* **DOCUMENT EXTRACT**
↓
In GCC, we've been known to lose development history when we merge a 
branch, and merging branches has been incredibly painful.  So I'm not
sure merging forks is actually harder; merging branches may be. ;-)  

Fork merges get submitted as a series of patches (which then need to get 
approved), and associated ChangeLog entries.  They go in pretty cleanly.  
The fork developer can track his/her own internal change history however 
he or she likes, but generally will submit an 'expurgated' history for 
merging, devoid of the false starts, which makes the patches a lot easier 
to review.  This is in fact an argument in favor of losing 
development history.  ;-D

>And the "CVS mentality" totally makes that impossible. Subversion seems 
>to be only a "better CVS", and hasn't gotten away from that mentality, 
>which is sad.
Well, Subversion aims only to be a "better CVS", according to its 
mission statement.  Frankly, a 'better CVS' would help a lot, for GCC.
The GCC development plan actively encourges the use of branches for most 
development (as opposed to bug fixes).  But CVS makes it less than easy 
and less than fast.
↑
* **EXERCISE TASK 1**
Edit the part of the GCC passage starting with "The fork developer" and going on through "lot, for GCC.", putting "SVN" in place of "Subversion".

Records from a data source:
↓
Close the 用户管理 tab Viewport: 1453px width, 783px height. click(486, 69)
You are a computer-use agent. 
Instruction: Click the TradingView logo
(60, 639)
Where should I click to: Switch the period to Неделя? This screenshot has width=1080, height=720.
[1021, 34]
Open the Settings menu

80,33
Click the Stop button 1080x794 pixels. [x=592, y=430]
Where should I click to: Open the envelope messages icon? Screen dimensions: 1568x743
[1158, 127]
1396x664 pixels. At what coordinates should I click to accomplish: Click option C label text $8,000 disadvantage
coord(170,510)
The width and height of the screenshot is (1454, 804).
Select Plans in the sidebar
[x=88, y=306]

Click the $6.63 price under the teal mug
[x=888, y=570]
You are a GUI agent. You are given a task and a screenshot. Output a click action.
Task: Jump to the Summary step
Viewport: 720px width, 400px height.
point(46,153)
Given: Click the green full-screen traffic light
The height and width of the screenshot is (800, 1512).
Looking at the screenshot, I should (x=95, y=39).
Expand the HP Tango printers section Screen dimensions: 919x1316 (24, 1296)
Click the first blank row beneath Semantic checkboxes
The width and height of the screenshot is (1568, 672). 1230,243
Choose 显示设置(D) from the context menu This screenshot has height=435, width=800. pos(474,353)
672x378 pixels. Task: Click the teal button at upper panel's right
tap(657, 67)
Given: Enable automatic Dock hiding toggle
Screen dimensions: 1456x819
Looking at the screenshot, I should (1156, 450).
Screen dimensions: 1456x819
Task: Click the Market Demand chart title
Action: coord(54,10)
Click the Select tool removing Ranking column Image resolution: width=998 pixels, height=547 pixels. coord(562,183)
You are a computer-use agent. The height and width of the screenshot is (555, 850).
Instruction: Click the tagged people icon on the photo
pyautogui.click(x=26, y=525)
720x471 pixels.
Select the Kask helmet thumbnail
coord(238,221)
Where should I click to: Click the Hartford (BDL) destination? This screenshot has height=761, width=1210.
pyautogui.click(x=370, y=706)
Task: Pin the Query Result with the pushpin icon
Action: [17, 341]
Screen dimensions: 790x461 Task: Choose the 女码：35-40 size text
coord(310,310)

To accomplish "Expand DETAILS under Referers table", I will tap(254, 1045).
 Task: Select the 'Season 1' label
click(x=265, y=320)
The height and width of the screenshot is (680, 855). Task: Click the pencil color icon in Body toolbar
↑
* **EXERCISE TASK 2**
Pick out each line of the records that contains the string "Where".

* **WORKED SOLUTION 1**
The fork developer can track his/her own internal change history however 
he or she likes, but generally will submit an 'expurgated' history for 
merging, devoid of the false starts, which makes the patches a lot easier 
to review.  This is in fact an argument in favor of losing 
development history.  ;-D

>And the "CVS mentality" totally makes that impossible. SVN seems 
>to be only a "better CVS", and hasn't gotten away from that mentality, 
>which is sad.
Well, SVN aims only to be a "better CVS", according to its 
mission statement.  Frankly, a 'better CVS' would help a lot, for GCC.

* **WORKED SOLUTION 2**
Where should I click to: Switch the period to Неделя? This screenshot has width=1080, height=720.
Where should I click to: Open the envelope messages icon? Screen dimensions: 1568x743
Where should I click to: Click the Hartford (BDL) destination? This screenshot has height=761, width=1210.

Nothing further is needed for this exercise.